| Problem |
Render the entries below as a numbered list, leaving out any blank lines.

[Data on locating visible targets]
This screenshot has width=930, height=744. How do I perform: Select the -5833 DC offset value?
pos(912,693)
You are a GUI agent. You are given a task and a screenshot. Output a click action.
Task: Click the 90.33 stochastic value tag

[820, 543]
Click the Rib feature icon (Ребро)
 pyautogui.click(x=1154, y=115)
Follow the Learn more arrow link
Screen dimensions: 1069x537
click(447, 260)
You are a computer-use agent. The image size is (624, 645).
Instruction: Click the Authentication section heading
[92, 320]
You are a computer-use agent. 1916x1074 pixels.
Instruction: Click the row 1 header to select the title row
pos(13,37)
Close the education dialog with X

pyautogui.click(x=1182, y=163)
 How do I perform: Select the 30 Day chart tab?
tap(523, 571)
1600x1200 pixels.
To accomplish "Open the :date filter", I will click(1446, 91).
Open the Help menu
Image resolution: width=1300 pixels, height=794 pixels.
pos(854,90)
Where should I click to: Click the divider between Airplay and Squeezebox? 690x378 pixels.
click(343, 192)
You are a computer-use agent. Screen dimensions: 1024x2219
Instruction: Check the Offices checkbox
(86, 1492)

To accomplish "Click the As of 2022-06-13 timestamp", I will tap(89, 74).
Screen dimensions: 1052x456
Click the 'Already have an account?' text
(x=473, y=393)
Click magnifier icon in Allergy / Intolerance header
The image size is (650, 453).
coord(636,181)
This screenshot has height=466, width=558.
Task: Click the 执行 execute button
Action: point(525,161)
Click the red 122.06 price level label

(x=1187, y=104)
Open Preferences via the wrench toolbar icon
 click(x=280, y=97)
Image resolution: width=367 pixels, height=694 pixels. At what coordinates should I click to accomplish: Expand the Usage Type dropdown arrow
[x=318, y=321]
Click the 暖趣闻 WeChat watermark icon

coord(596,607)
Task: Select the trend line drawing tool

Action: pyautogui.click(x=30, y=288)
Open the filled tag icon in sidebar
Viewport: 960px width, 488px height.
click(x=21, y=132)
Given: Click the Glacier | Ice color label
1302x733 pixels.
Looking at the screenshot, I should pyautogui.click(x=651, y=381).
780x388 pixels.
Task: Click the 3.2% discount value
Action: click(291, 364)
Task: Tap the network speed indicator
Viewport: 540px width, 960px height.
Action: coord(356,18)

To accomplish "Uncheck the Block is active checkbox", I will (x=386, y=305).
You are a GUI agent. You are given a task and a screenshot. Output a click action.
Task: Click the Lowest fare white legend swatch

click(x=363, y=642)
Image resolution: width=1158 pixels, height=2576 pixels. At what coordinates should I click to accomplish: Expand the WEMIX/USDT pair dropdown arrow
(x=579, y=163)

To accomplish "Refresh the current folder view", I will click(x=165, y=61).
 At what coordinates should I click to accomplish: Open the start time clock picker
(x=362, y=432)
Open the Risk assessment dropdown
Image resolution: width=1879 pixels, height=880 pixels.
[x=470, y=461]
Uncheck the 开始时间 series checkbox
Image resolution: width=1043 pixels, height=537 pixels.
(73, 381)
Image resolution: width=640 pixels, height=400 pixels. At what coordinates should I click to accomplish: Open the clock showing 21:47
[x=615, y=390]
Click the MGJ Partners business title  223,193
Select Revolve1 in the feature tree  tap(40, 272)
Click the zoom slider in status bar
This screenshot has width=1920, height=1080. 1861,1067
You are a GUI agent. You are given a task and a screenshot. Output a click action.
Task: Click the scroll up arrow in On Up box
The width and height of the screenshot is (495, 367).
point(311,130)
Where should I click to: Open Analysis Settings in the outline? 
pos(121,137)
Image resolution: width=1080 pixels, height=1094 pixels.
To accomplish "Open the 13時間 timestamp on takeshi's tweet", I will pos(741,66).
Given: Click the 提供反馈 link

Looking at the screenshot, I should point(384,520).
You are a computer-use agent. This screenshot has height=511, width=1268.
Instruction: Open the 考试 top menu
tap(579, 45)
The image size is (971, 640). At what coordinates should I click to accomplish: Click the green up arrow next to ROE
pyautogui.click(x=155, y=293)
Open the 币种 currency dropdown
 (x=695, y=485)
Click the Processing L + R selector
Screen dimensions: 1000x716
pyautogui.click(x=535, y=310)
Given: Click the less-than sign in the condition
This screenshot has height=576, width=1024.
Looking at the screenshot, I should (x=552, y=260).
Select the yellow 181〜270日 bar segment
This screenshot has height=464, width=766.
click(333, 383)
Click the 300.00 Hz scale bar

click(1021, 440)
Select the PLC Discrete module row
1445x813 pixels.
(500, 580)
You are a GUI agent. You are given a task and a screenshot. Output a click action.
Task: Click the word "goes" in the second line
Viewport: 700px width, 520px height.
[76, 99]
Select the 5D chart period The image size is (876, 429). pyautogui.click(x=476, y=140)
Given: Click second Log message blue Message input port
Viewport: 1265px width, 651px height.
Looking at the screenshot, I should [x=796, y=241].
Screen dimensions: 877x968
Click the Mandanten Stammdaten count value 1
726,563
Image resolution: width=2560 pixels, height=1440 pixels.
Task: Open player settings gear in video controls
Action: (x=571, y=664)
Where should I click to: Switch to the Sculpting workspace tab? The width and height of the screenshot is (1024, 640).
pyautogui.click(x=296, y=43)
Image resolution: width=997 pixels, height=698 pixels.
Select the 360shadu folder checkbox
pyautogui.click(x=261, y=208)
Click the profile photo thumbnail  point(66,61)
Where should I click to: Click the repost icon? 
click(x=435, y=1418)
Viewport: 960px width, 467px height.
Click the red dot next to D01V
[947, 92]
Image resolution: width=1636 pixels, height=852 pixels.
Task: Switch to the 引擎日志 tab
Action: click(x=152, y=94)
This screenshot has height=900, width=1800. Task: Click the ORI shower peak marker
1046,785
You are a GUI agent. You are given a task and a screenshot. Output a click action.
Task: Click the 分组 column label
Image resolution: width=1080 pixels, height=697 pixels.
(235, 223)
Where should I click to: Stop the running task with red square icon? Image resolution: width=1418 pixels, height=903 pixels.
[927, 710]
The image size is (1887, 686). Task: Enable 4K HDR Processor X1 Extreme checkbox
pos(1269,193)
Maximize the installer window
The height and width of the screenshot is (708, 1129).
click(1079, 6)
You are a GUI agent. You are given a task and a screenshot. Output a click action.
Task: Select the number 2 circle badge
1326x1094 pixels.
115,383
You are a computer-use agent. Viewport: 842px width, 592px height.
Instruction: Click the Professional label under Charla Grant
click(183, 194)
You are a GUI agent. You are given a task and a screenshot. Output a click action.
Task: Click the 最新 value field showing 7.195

| Full answer |
1. This screenshot has width=930, height=744. How do I perform: Select the -5833 DC offset value?
2. pos(912,693)
3. You are a GUI agent. You are given a task and a screenshot. Output a click action.
4. Task: Click the 90.33 stochastic value tag
5. [820, 543]
6. Click the Rib feature icon (Ребро)
7.  pyautogui.click(x=1154, y=115)
8. Follow the Learn more arrow link
9. Screen dimensions: 1069x537
10. click(447, 260)
11. You are a computer-use agent. The image size is (624, 645).
12. Instruction: Click the Authentication section heading
13. [92, 320]
14. You are a computer-use agent. 1916x1074 pixels.
15. Instruction: Click the row 1 header to select the title row
16. pos(13,37)
17. Close the education dialog with X
18. pyautogui.click(x=1182, y=163)
19.  How do I perform: Select the 30 Day chart tab?
20. tap(523, 571)
21. 1600x1200 pixels.
22. To accomplish "Open the :date filter", I will click(1446, 91).
23. Open the Help menu
24. Image resolution: width=1300 pixels, height=794 pixels.
25. pos(854,90)
26. Where should I click to: Click the divider between Airplay and Squeezebox? 690x378 pixels.
27. click(343, 192)
28. You are a computer-use agent. Screen dimensions: 1024x2219
29. Instruction: Check the Offices checkbox
30. (86, 1492)
31. To accomplish "Click the As of 2022-06-13 timestamp", I will tap(89, 74).
32. Screen dimensions: 1052x456
33. Click the 'Already have an account?' text
34. (x=473, y=393)
35. Click magnifier icon in Allergy / Intolerance header
36. The image size is (650, 453).
37. coord(636,181)
38. This screenshot has height=466, width=558.
39. Task: Click the 执行 execute button
40. Action: point(525,161)
41. Click the red 122.06 price level label
42. (x=1187, y=104)
43. Open Preferences via the wrench toolbar icon
44.  click(x=280, y=97)
45. Image resolution: width=367 pixels, height=694 pixels. At what coordinates should I click to accomplish: Expand the Usage Type dropdown arrow
46. [x=318, y=321]
47. Click the 暖趣闻 WeChat watermark icon
48. coord(596,607)
49. Task: Select the trend line drawing tool
50. Action: pyautogui.click(x=30, y=288)
51. Open the filled tag icon in sidebar
52. Viewport: 960px width, 488px height.
53. click(x=21, y=132)
54. Given: Click the Glacier | Ice color label
55. 1302x733 pixels.
56. Looking at the screenshot, I should pyautogui.click(x=651, y=381).
57. 780x388 pixels.
58. Task: Click the 3.2% discount value
59. Action: click(291, 364)
60. Task: Tap the network speed indicator
61. Viewport: 540px width, 960px height.
62. Action: coord(356,18)
63. To accomplish "Uncheck the Block is active checkbox", I will (x=386, y=305).
64. You are a GUI agent. You are given a task and a screenshot. Output a click action.
65. Task: Click the Lowest fare white legend swatch
66. click(x=363, y=642)
67. Image resolution: width=1158 pixels, height=2576 pixels. At what coordinates should I click to accomplish: Expand the WEMIX/USDT pair dropdown arrow
68. (x=579, y=163)
69. To accomplish "Refresh the current folder view", I will click(x=165, y=61).
70.  At what coordinates should I click to accomplish: Open the start time clock picker
71. (x=362, y=432)
72. Open the Risk assessment dropdown
73. Image resolution: width=1879 pixels, height=880 pixels.
74. [x=470, y=461]
75. Uncheck the 开始时间 series checkbox
76. Image resolution: width=1043 pixels, height=537 pixels.
77. (73, 381)
78. Image resolution: width=640 pixels, height=400 pixels. At what coordinates should I click to accomplish: Open the clock showing 21:47
79. [x=615, y=390]
80. Click the MGJ Partners business title  223,193
81. Select Revolve1 in the feature tree  tap(40, 272)
82. Click the zoom slider in status bar
83. This screenshot has width=1920, height=1080. 1861,1067
84. You are a GUI agent. You are given a task and a screenshot. Output a click action.
85. Task: Click the scroll up arrow in On Up box
86. The width and height of the screenshot is (495, 367).
87. point(311,130)
88. Where should I click to: Open Analysis Settings in the outline? 
89. pos(121,137)
90. Image resolution: width=1080 pixels, height=1094 pixels.
91. To accomplish "Open the 13時間 timestamp on takeshi's tweet", I will pos(741,66).
92. Given: Click the 提供反馈 link
93. Looking at the screenshot, I should point(384,520).
94. You are a computer-use agent. This screenshot has height=511, width=1268.
95. Instruction: Open the 考试 top menu
96. tap(579, 45)
97. The image size is (971, 640). At what coordinates should I click to accomplish: Click the green up arrow next to ROE
98. pyautogui.click(x=155, y=293)
99. Open the 币种 currency dropdown
100.  (x=695, y=485)
101. Click the Processing L + R selector
102. Screen dimensions: 1000x716
103. pyautogui.click(x=535, y=310)
104. Given: Click the less-than sign in the condition
105. This screenshot has height=576, width=1024.
106. Looking at the screenshot, I should (x=552, y=260).
107. Select the yellow 181〜270日 bar segment
108. This screenshot has height=464, width=766.
109. click(333, 383)
110. Click the 300.00 Hz scale bar
111. click(1021, 440)
112. Select the PLC Discrete module row
113. 1445x813 pixels.
114. (500, 580)
115. You are a GUI agent. You are given a task and a screenshot. Output a click action.
116. Task: Click the word "goes" in the second line
117. Viewport: 700px width, 520px height.
118. [76, 99]
119. Select the 5D chart period The image size is (876, 429). pyautogui.click(x=476, y=140)
120. Given: Click second Log message blue Message input port
121. Viewport: 1265px width, 651px height.
122. Looking at the screenshot, I should [x=796, y=241].
123. Screen dimensions: 877x968
124. Click the Mandanten Stammdaten count value 1
125. 726,563
126. Image resolution: width=2560 pixels, height=1440 pixels.
127. Task: Open player settings gear in video controls
128. Action: (x=571, y=664)
129. Where should I click to: Switch to the Sculpting workspace tab? The width and height of the screenshot is (1024, 640).
130. pyautogui.click(x=296, y=43)
131. Image resolution: width=997 pixels, height=698 pixels.
132. Select the 360shadu folder checkbox
133. pyautogui.click(x=261, y=208)
134. Click the profile photo thumbnail  point(66,61)
135. Where should I click to: Click the repost icon? 
136. click(x=435, y=1418)
137. Viewport: 960px width, 467px height.
138. Click the red dot next to D01V
139. [947, 92]
140. Image resolution: width=1636 pixels, height=852 pixels.
141. Task: Switch to the 引擎日志 tab
142. Action: click(x=152, y=94)
143. This screenshot has height=900, width=1800. Task: Click the ORI shower peak marker
144. 1046,785
145. You are a GUI agent. You are given a task and a screenshot. Output a click action.
146. Task: Click the 分组 column label
147. Image resolution: width=1080 pixels, height=697 pixels.
148. (235, 223)
149. Where should I click to: Stop the running task with red square icon? Image resolution: width=1418 pixels, height=903 pixels.
150. [927, 710]
151. The image size is (1887, 686). Task: Enable 4K HDR Processor X1 Extreme checkbox
152. pos(1269,193)
153. Maximize the installer window
154. The height and width of the screenshot is (708, 1129).
155. click(1079, 6)
156. You are a GUI agent. You are given a task and a screenshot. Output a click action.
157. Task: Select the number 2 circle badge
158. 1326x1094 pixels.
159. 115,383
160. You are a computer-use agent. Viewport: 842px width, 592px height.
161. Instruction: Click the Professional label under Charla Grant
162. click(183, 194)
163. You are a GUI agent. You are given a task and a screenshot. Output a click action.
164. Task: Click the 最新 value field showing 7.195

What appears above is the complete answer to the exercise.